Comunicação 360° é pilar estratégico
A necessidade de ouvir e falar com os públicos em diferentes meios leva empresas a criar serviços integrados para demandas diversificadas.
Valor Econômico
December 12, 2023
De tempos em tempos um novo conceito permeia as ações das empresas. Entre os mais demandados está a comunicação 360°. Na prática, significa a gestão unificada em todos os canais (e pontos) em que a marca tem contato com seus colaboradores, clientes, fornecedores, concorrentes ou parceiros. Ao contrário do passado, o papel da comunicação corporativa não se restringe à divulgação de produtos e serviços, mas abrange a escuta do público, a construção de uma relação de longo prazo com o consumidor e o cuidado com a reputação, entregando valor e transparência.
“A mudança, que era gradativa aré meados dos anos 2000, com a comunicação compartimentada, se intensificou nos últimos anos, exigindo das agências uma transformação radical no tipo de serviço ofertado e no uso da tecnologia para trabalhar a informação”, afirma Leila Gasparindo, sócia-fundadora do Grupo Trama Reputale. A agência dobrou de tamanho e faturamento entre 2019 e 2022. Passou a ofertar serviços integrados de comunicação que englobam relações públicas, comunicação interna e endomarketing e comunicação digital.

▶ **Material fornecido**:
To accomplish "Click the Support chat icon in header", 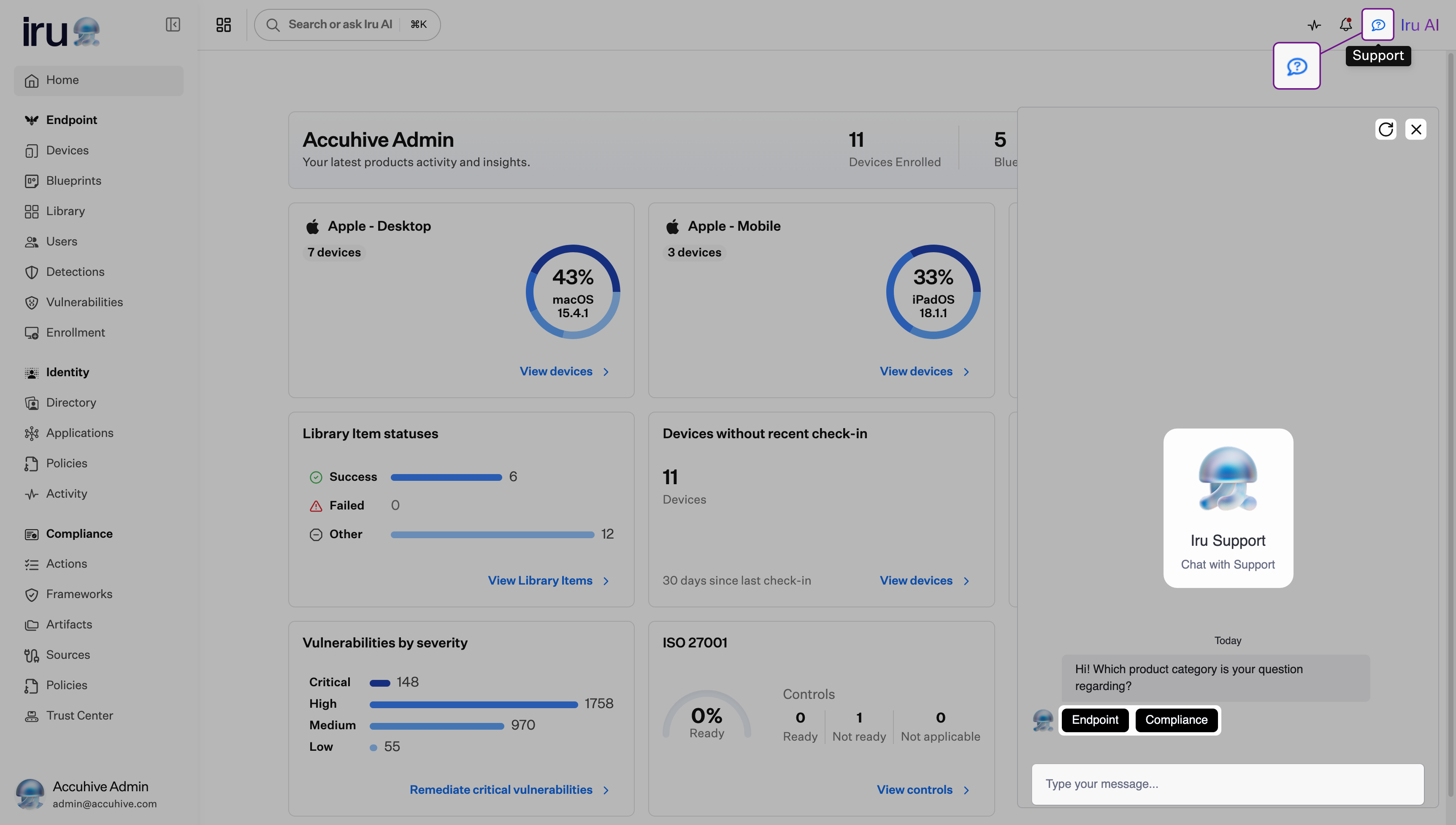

▶ **Objetivos**:
1 > Enumere todos os públicos com que a marca tem contato, conforme a matéria sobre comunicação 360°.
2 > Responda com base na matéria sobre comunicação 360°:
(a) Qual conceito aparece entre os mais demandados pelas empresas?
(b) Que cargo Leila Gasparindo ocupa no Grupo Trama Reputale?
(c) Entre quais anos a agência dobrou de tamanho e faturamento?
3 > Reproduza fielmente o trecho da matéria sobre comunicação 360° que começa em "Comunicação 360° é" e vai até "para demandas diversificadas.".

▶ **Respostas das tarefas**:
1 >
- colaboradores
- clientes
- fornecedores
- concorrentes
- parceiros

2 >
(a) A comunicação 360°.
(b) Sócia-fundadora.
(c) Entre 2019 e 2022.

3 >
Comunicação 360° é pilar estratégico
A necessidade de ouvir e falar com os públicos em diferentes meios leva empresas a criar serviços integrados para demandas diversificadas.